The film is told in flashback. At the beginning, Senator Ransom “Ranse” Stoddard (James Stewart) and his wife Hallie (Vera Miles), arrive at Shinbone. They are treated with reverence by the townspeople and soon the press are sniffing for an interview. What especially perplexes the editor of the Shinbone Star is why this important man would come all the way to this frontier town, with no fanfare, to attend the funeral of someone he has never heard of. Ranse agrees to their request as he has something to get off his chest. 

As a young man, Ranse was greeted on his arrival to Shinbone by gunpoint. On the other end of the gun was Liberty Valance, who robs the stagecoach Ranse is travelling on. The young lawyer is left beaten, penniless and bruised and is taken in by Tom Doniphan (John Wayne) who puts him into the care of restaurant owner Ericson (John Qualen), his wife Nora (Jeanette Nolan), and employee Hallie. They tend to his wounds and, to earn his keep, Ranse starts working as a dishwasher. Later he sets out to teach Hallie, and others in the town, how to read and write.  

Hallie represents a typical woman in these times. She is tough, hardworking and illiterate; she also represents the civilising of the west. At the start of the film she is widely seen as Doniphan’s girl (although he hasn’t asked her out yet) but as the film progresses, she slowly falls for Ranse – she leaves the desert for the garden. 

Throughout the film there are references to the taming of the West and one motif is more apparent than others – the rose. Early in the film, Doniphan gives Hallie a Cactus rose, a symbol of the desert.  Ranse however entices her with the promise that one day he will show her a real rose, a symbol of the garden.  This is what The Man Who Shot Liberty Valance is about, that moment when the desert becomes a garden, when civilisation overcomes lawlessness, when Ranse’s law books become more powerful than the gun. 

It is the gun however that is decisive. Valance calls out Ranse and there‘s a shootout in the street.

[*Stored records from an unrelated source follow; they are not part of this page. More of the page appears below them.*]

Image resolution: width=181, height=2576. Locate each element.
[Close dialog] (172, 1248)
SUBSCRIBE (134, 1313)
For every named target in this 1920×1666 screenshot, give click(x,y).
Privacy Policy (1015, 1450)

The result seems like a foregone conclusion, yet miraculously, Valance is shot and dies in the very streets that despise him. Ordinarily this would be the end of the film but it’s not. Doniphan realises the feelings Hallie has for Ranse moments after Valance is killed. Civilisation has won and Doniphan – the symbol of the old rugged west – is no longer relevant. He knows this immediately. 

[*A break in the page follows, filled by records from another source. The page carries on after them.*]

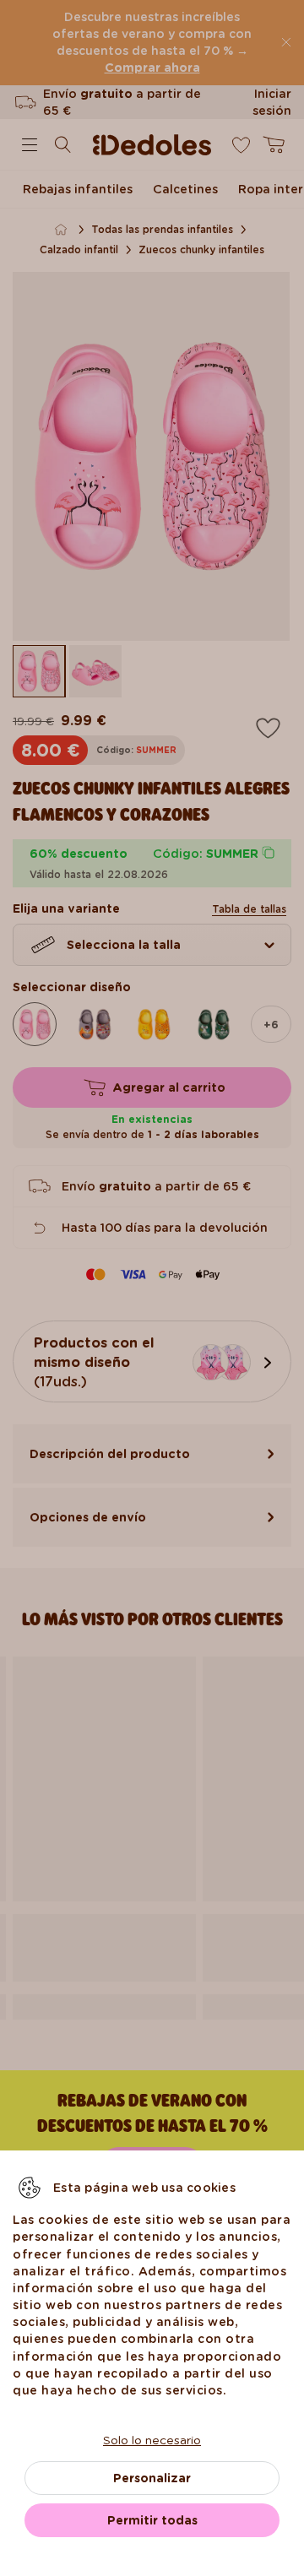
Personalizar (152, 2478)
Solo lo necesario (152, 2440)
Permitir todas (152, 2520)
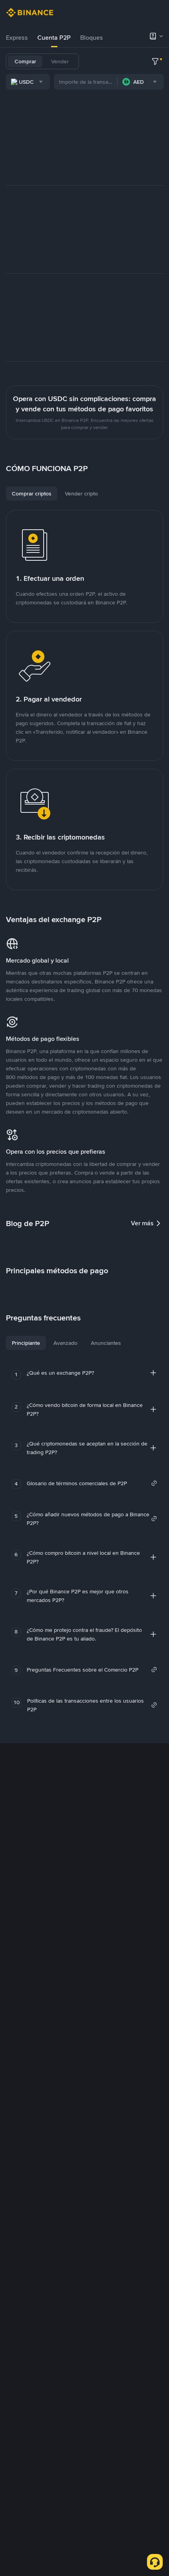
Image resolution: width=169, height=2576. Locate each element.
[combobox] (28, 82)
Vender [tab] (60, 61)
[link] (92, 1483)
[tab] (17, 37)
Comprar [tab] (25, 61)
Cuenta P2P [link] (54, 37)
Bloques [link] (91, 37)
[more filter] (155, 61)
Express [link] (17, 37)
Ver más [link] (142, 1223)
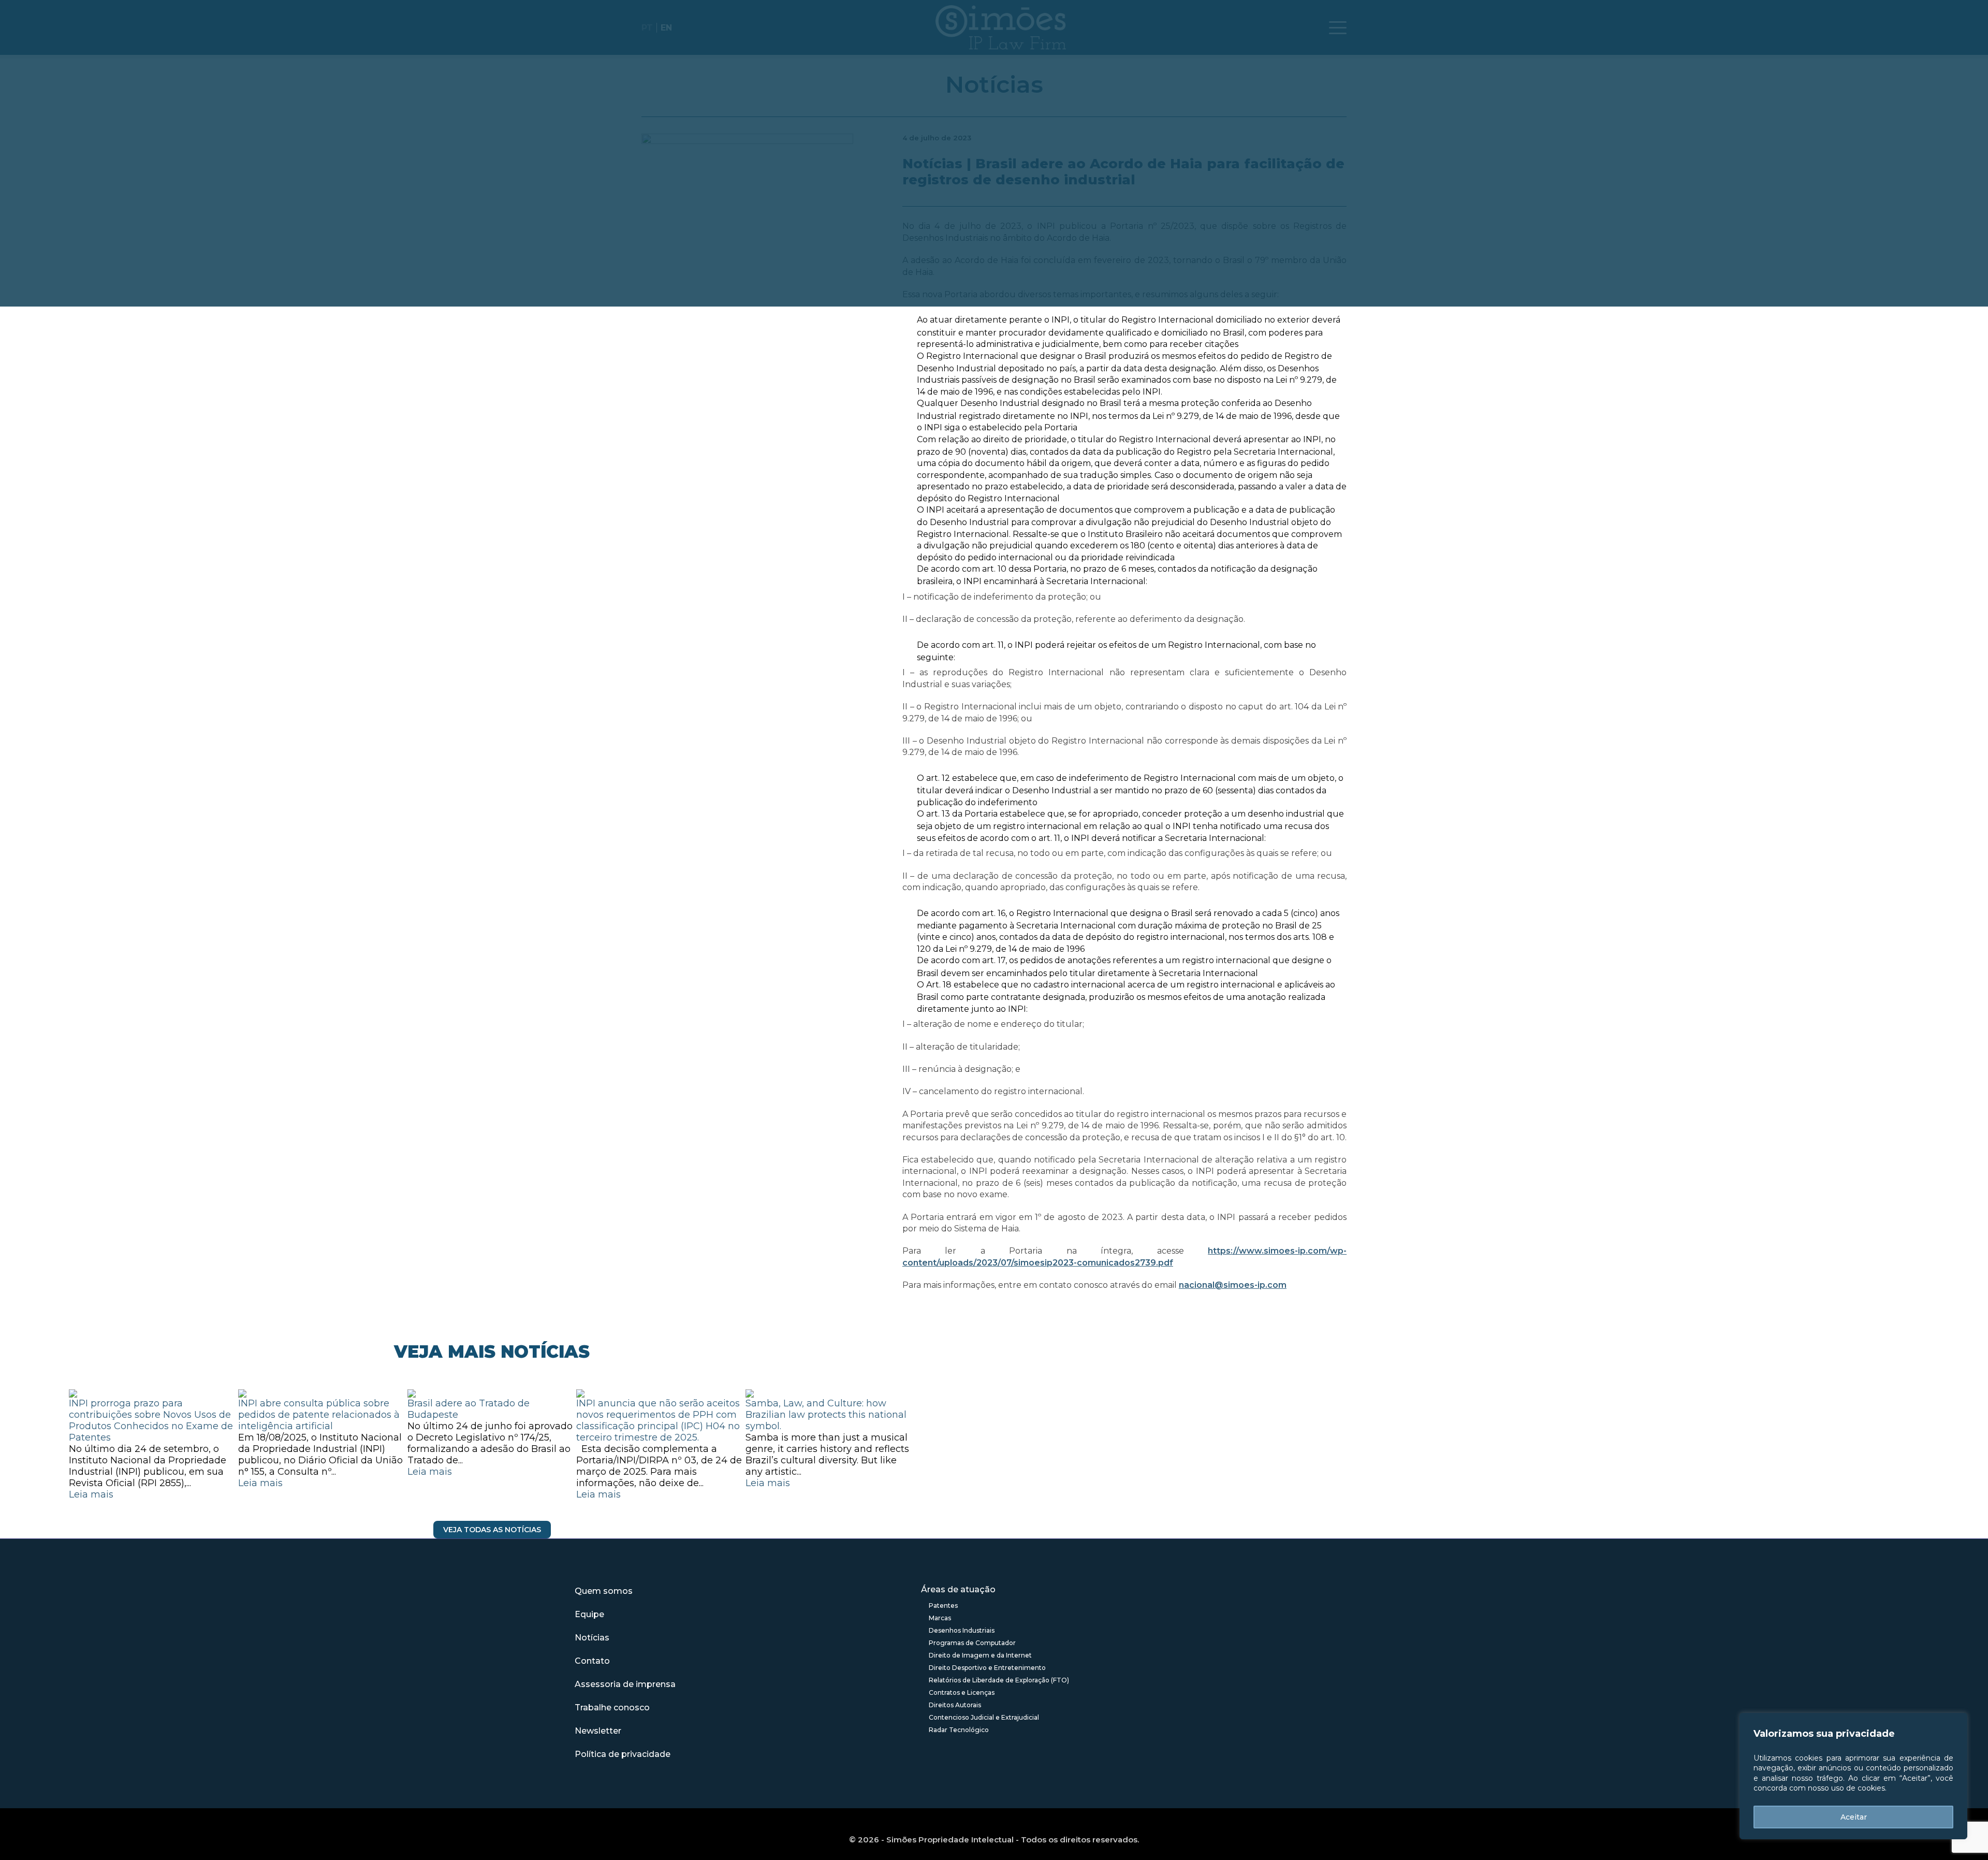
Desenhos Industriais (962, 1630)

The ending of the film reconfirms the role of the gun in the winning of the West, but it is not a story that can really be told. As Ranse finishes his story, there is a realisation that the myths of the West are sometimes more important than the facts. Although America was civilised, the myth of how it was achieved still holds dear in the hearts of every American. This is as true today as it was in 1962 when the film was made; it is very much the essence of Americanism and is summed up with the famous quote;

‘When the legend becomes fact, print the legend!’ 

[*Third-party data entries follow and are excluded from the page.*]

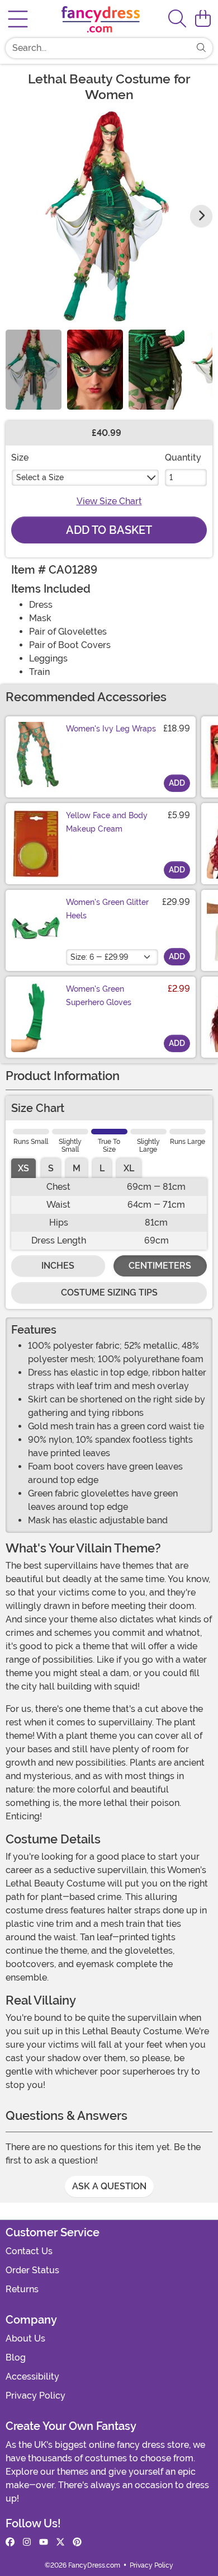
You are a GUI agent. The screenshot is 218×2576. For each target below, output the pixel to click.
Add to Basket (109, 530)
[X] (60, 2542)
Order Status (32, 2270)
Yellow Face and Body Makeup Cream (107, 822)
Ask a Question (109, 2186)
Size (20, 457)
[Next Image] (201, 216)
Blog (16, 2357)
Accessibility (32, 2376)
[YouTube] (43, 2542)
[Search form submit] (201, 48)
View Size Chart (109, 501)
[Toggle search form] (177, 19)
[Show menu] (18, 19)
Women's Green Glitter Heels (107, 909)
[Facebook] (10, 2542)
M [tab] (76, 1168)
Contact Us (29, 2251)
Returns (22, 2289)
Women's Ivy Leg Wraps (111, 728)
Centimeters (160, 1265)
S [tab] (51, 1168)
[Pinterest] (77, 2542)
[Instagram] (26, 2542)
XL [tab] (129, 1168)
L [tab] (102, 1168)
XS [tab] (23, 1168)
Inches (57, 1265)
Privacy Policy (35, 2395)
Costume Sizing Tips (109, 1292)
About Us (25, 2338)
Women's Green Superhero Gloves (98, 995)
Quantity (183, 457)
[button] (203, 19)
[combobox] (98, 48)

Of course, the reason The Man Who Shot Liberty Valance works is because it is not just a great western but a great film, full to the brim with wonderful performances with Stewart, Wayne and Miles excelling as the leads. However, as is often the case in films like this, it is the support that raises it to something special. Edmond O’Brien is wonderful as the founder of the Shinbone Star, Dutton Peabody; Andy Devine plays the cowardly Marshal Link Appleyard with relish and humour and Lee Marvin is truly menacing as the bully of the title. In addition, we have that icon of the western Lee Van Cleef as Valance’s gang member Reese, and John Carradine vocalises beautifully as the spokesman for the cattle barons. 

Some people will be put off but the emphasis on dialogue over gunshots. This is not an action western – it is a drama, an important story that tells of one of the great transitions in American history. How ultimately the West won by the bullet but conquered by the ballot. It’s not an epic in the traditional sense of moviemaking, but it is in the scope of its ambitions. For me, The Man Who Shot Liberty Valance, is one of the great westerns, and in being so, it is also one of the great films of all time.